───── Provided data ─────

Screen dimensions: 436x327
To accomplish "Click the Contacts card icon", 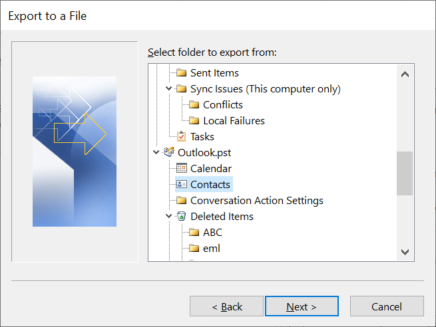I will [x=182, y=184].
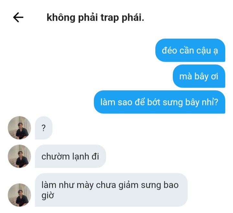This screenshot has height=213, width=233.
Task: Open avatar next to 'chườm lạnh đi'
Action: [19, 156]
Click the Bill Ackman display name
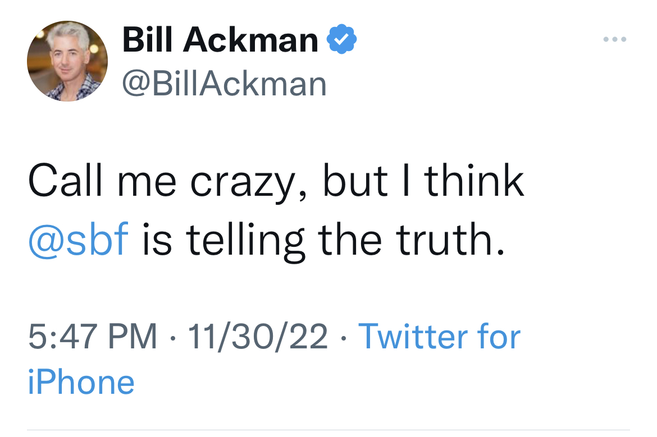Screen dimensions: 657x437 [220, 40]
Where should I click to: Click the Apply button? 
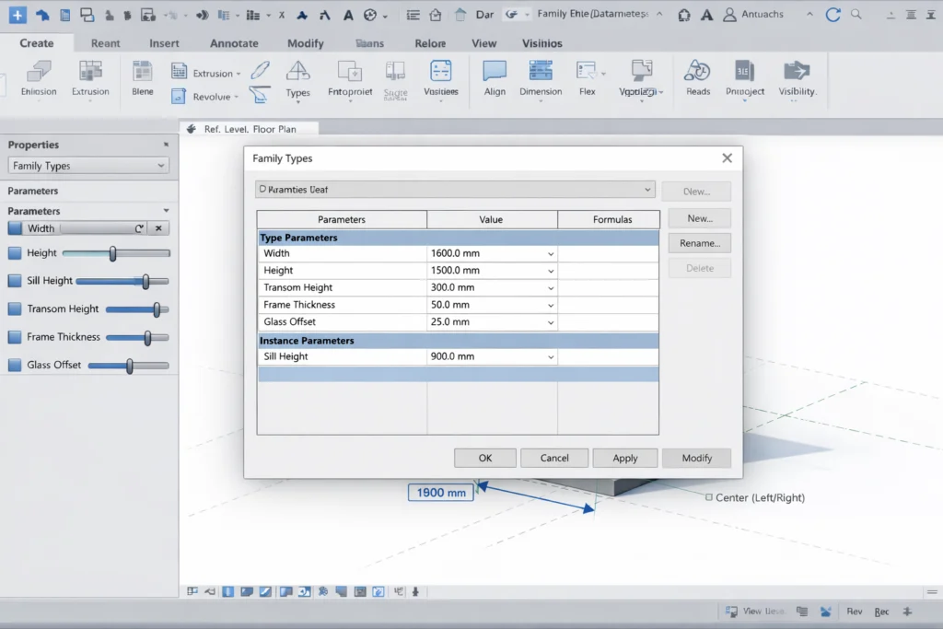(624, 458)
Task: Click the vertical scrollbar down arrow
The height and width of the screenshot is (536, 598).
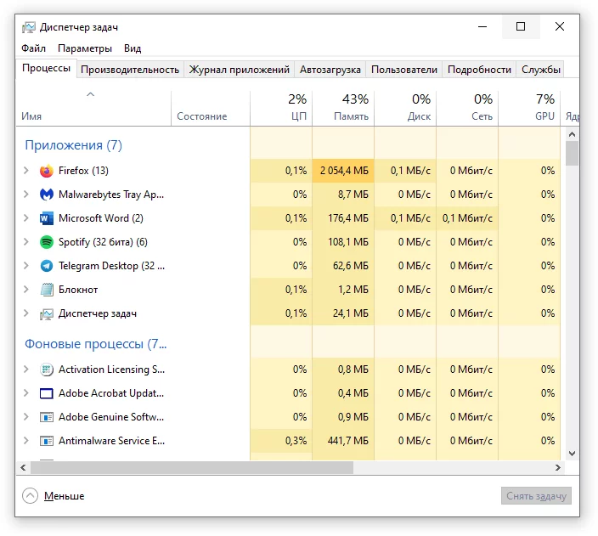Action: pyautogui.click(x=572, y=454)
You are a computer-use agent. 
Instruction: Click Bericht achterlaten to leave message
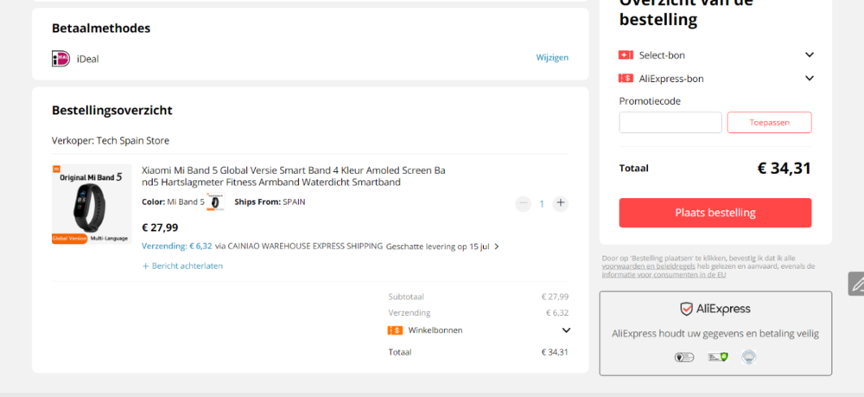click(x=182, y=266)
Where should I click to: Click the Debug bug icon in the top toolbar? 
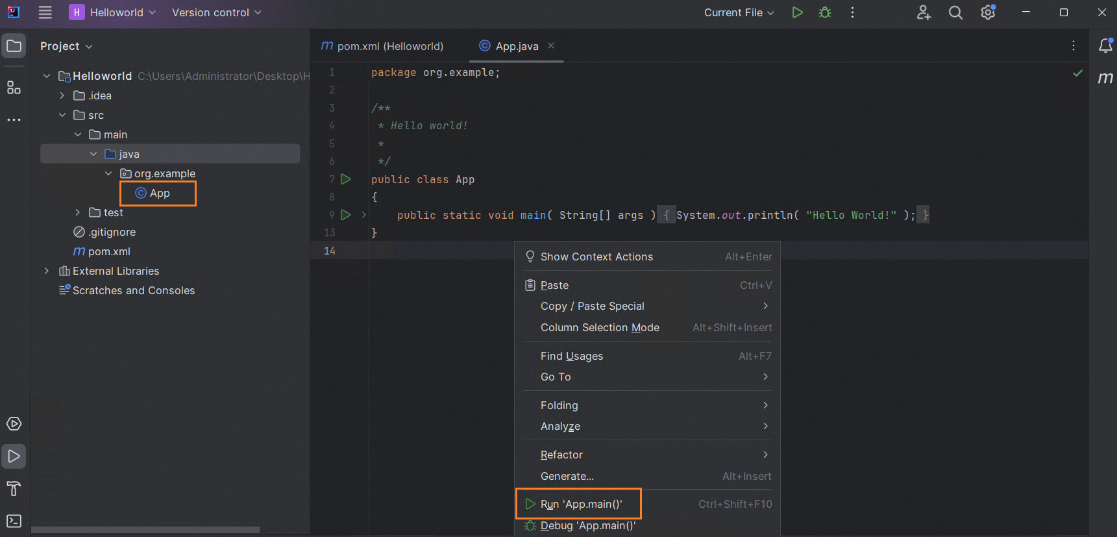pyautogui.click(x=825, y=12)
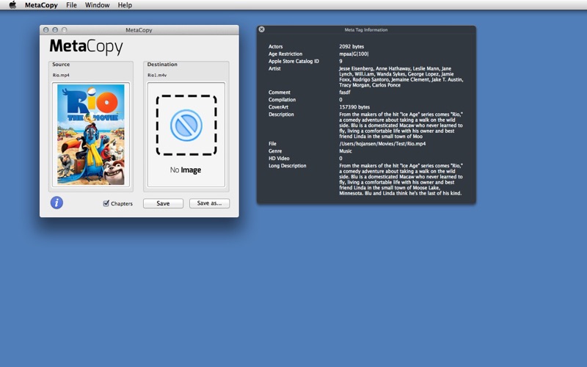Zoom the MetaCopy window
This screenshot has height=367, width=587.
point(64,30)
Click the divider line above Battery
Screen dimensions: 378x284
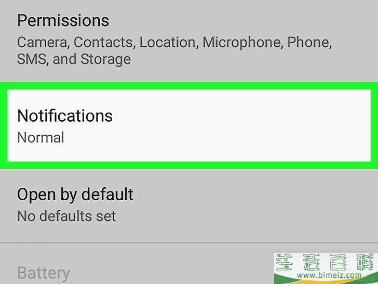pyautogui.click(x=189, y=243)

─────

:: Task item ::
Drop the pictures, then reproduce exactly the lines from the one with "Click the divider line above Battery" through the final line of the listing.

:: Reply to the exercise ::
Click the divider line above Battery
Screen dimensions: 378x284
pyautogui.click(x=189, y=243)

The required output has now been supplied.